▸ **Extract to read**
>>>
@mikosoft/httpclient-pptr
v3.0.1
Published
The HTTP client, powered by Puppeteer and the Chrome/Chromium browser, excels at accessing dynamic web pages.
Downloads
17
Maintainers
Readme
@mikosoft/httpclient-pptr
The HTTP client, utilizing Puppeteer and the Chrome/Chromium browser, is highly effective for accessing dynamic web pages.
Features
- no dependencies
- Dynamic Page Rendering: This HTTP client can fully render and interact with dynamic web pages. It supports JavaScript execution, AJAX requests, and handles content generated dynamically through client-side scripting.
- Headless Browsing: It can run in a headless mode, which means it operates without a visible browser window. This feature is especially useful for automated tasks, web scraping, or testing where a graphical interface is not required.
Installation
$ npm install --save @mikosoft/httpclient-pptr
Options
Options is the object which is used as constructor parameter. The object properties are:
- puppeteerLaunchOptions :object - https://pptr.dev/api/puppeteer.puppeteerlaunchoptions
- device :string|object - device name of KnownDevices or custom object {name, userAgent, viewport}
- cookies :object[] - array of cookies [{name, value, domain, path, expires, httpOnly, secure}, ...]
- storage :{local:object, session:object} - localStorage and sessionStorage {local: {key1: val1, key2: val2, ...}, session: {key1: val1, key2: val2, ...}}
- evaluateOnNewDocument_callback :Function - a callback function that will be executed in page.evaluateOnNewDocument(this.opts.evaluateOnNewDocument_callback)
<<<
▸ **Data lines**
>>>
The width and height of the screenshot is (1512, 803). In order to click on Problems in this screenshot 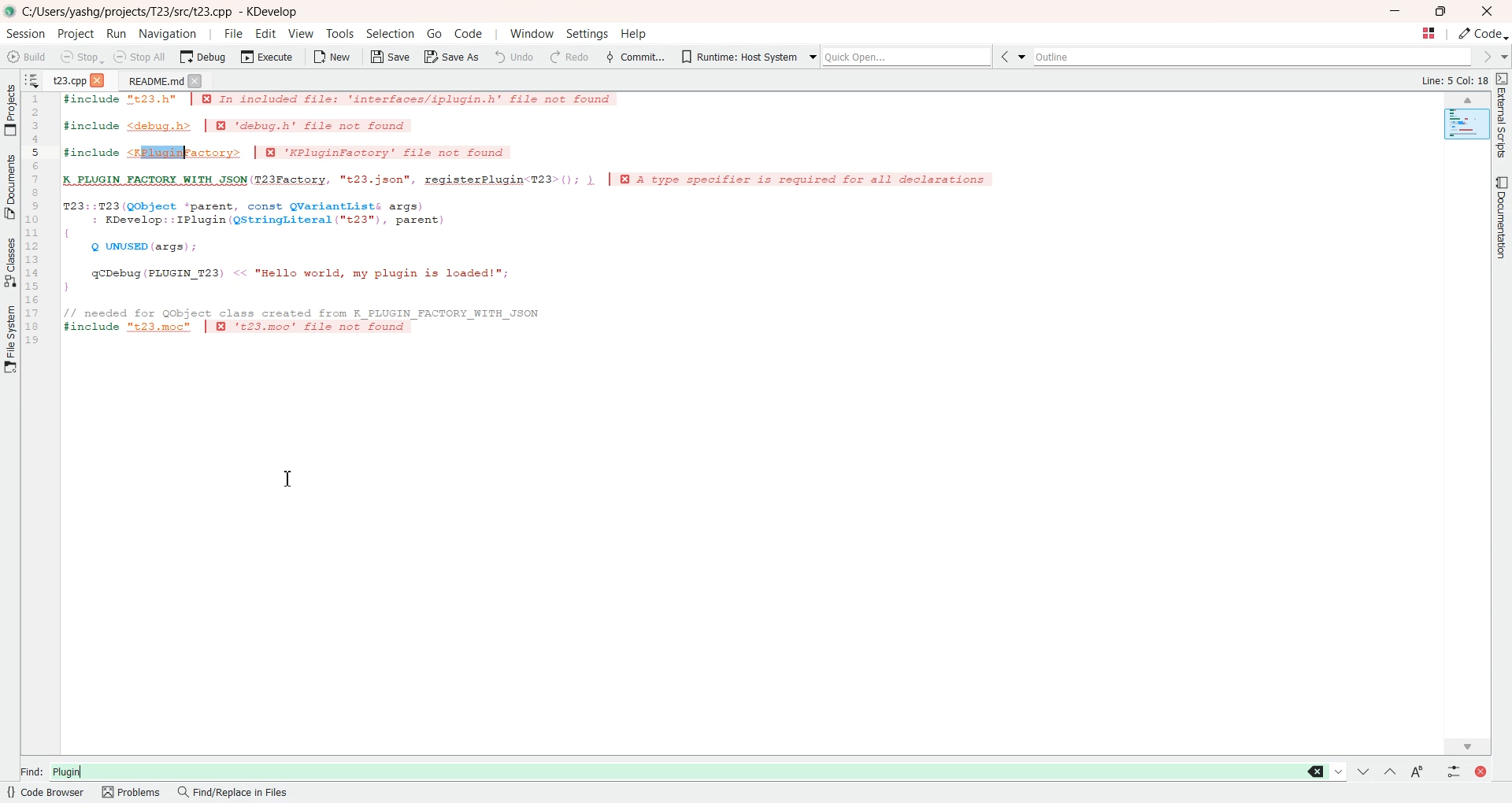, I will do `click(132, 793)`.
<<<
▸ **What you are asked to do**
In the package readme, what does it mean that the HTTP client can run in headless mode? The data has no connection to the package readme.

▸ **Written response**
It operates without a visible browser window.